▶ _Supplied information_
********************
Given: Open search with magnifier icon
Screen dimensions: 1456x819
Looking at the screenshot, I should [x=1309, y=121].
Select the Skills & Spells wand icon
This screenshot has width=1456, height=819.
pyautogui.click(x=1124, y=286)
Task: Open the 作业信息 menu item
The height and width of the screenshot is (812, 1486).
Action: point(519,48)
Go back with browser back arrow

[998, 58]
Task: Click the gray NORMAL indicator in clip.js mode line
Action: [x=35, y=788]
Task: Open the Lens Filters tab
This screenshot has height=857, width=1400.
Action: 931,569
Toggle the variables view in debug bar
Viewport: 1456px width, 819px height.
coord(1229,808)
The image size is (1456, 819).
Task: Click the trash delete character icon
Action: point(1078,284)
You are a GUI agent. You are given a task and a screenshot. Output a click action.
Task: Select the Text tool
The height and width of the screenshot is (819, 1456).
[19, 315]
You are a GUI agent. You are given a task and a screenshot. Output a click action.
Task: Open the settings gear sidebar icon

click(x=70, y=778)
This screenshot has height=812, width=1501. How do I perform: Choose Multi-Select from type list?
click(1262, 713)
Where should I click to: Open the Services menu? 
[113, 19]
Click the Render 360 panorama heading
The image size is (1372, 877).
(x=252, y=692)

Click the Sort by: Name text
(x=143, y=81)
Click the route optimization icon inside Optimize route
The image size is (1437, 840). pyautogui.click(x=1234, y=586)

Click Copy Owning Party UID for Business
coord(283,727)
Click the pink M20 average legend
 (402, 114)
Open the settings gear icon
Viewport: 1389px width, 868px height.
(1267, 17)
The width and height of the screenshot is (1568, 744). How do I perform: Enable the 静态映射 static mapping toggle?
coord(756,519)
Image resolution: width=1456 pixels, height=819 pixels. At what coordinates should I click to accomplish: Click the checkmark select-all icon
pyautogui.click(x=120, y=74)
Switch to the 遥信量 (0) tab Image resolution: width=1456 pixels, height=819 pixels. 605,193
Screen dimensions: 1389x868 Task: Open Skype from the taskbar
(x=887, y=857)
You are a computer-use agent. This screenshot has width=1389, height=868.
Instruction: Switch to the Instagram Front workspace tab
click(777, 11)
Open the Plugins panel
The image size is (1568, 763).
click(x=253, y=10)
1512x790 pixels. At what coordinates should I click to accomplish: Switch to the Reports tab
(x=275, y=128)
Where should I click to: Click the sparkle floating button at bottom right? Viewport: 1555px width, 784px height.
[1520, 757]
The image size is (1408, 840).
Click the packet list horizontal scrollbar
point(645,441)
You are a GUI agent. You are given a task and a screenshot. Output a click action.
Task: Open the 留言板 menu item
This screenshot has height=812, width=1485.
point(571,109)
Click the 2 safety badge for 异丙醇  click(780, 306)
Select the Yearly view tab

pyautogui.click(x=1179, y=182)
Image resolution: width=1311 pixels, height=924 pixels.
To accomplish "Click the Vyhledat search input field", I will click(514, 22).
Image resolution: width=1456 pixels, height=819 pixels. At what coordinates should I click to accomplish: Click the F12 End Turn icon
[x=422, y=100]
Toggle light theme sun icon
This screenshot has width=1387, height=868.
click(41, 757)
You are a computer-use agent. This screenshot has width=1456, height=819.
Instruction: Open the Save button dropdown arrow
********************
▶ _Directions_
Output each record exactly, leaving nothing out.

▶ _Result of the task_
Given: Open search with magnifier icon
Screen dimensions: 1456x819
Looking at the screenshot, I should [x=1309, y=121].
Select the Skills & Spells wand icon
This screenshot has width=1456, height=819.
pyautogui.click(x=1124, y=286)
Task: Open the 作业信息 menu item
The height and width of the screenshot is (812, 1486).
Action: point(519,48)
Go back with browser back arrow

[998, 58]
Task: Click the gray NORMAL indicator in clip.js mode line
Action: [x=35, y=788]
Task: Open the Lens Filters tab
This screenshot has height=857, width=1400.
Action: 931,569
Toggle the variables view in debug bar
Viewport: 1456px width, 819px height.
coord(1229,808)
The image size is (1456, 819).
Task: Click the trash delete character icon
Action: point(1078,284)
You are a GUI agent. You are given a task and a screenshot. Output a click action.
Task: Select the Text tool
The height and width of the screenshot is (819, 1456).
[19, 315]
You are a GUI agent. You are given a task and a screenshot. Output a click action.
Task: Open the settings gear sidebar icon

click(x=70, y=778)
This screenshot has height=812, width=1501. How do I perform: Choose Multi-Select from type list?
click(1262, 713)
Where should I click to: Open the Services menu? 
[113, 19]
Click the Render 360 panorama heading
The image size is (1372, 877).
(x=252, y=692)

Click the Sort by: Name text
(x=143, y=81)
Click the route optimization icon inside Optimize route
The image size is (1437, 840). pyautogui.click(x=1234, y=586)

Click Copy Owning Party UID for Business
coord(283,727)
Click the pink M20 average legend
 (402, 114)
Open the settings gear icon
Viewport: 1389px width, 868px height.
(1267, 17)
The width and height of the screenshot is (1568, 744). How do I perform: Enable the 静态映射 static mapping toggle?
coord(756,519)
Image resolution: width=1456 pixels, height=819 pixels. At what coordinates should I click to accomplish: Click the checkmark select-all icon
pyautogui.click(x=120, y=74)
Switch to the 遥信量 (0) tab Image resolution: width=1456 pixels, height=819 pixels. 605,193
Screen dimensions: 1389x868 Task: Open Skype from the taskbar
(x=887, y=857)
You are a computer-use agent. This screenshot has width=1389, height=868.
Instruction: Switch to the Instagram Front workspace tab
click(777, 11)
Open the Plugins panel
The image size is (1568, 763).
click(x=253, y=10)
1512x790 pixels. At what coordinates should I click to accomplish: Switch to the Reports tab
(x=275, y=128)
Where should I click to: Click the sparkle floating button at bottom right? Viewport: 1555px width, 784px height.
[1520, 757]
The image size is (1408, 840).
Click the packet list horizontal scrollbar
point(645,441)
You are a GUI agent. You are given a task and a screenshot. Output a click action.
Task: Open the 留言板 menu item
This screenshot has height=812, width=1485.
point(571,109)
Click the 2 safety badge for 异丙醇  click(780, 306)
Select the Yearly view tab

pyautogui.click(x=1179, y=182)
Image resolution: width=1311 pixels, height=924 pixels.
To accomplish "Click the Vyhledat search input field", I will click(514, 22).
Image resolution: width=1456 pixels, height=819 pixels. At what coordinates should I click to accomplish: Click the F12 End Turn icon
[x=422, y=100]
Toggle light theme sun icon
This screenshot has width=1387, height=868.
click(41, 757)
You are a computer-use agent. This screenshot has width=1456, height=819.
Instruction: Open the Save button dropdown arrow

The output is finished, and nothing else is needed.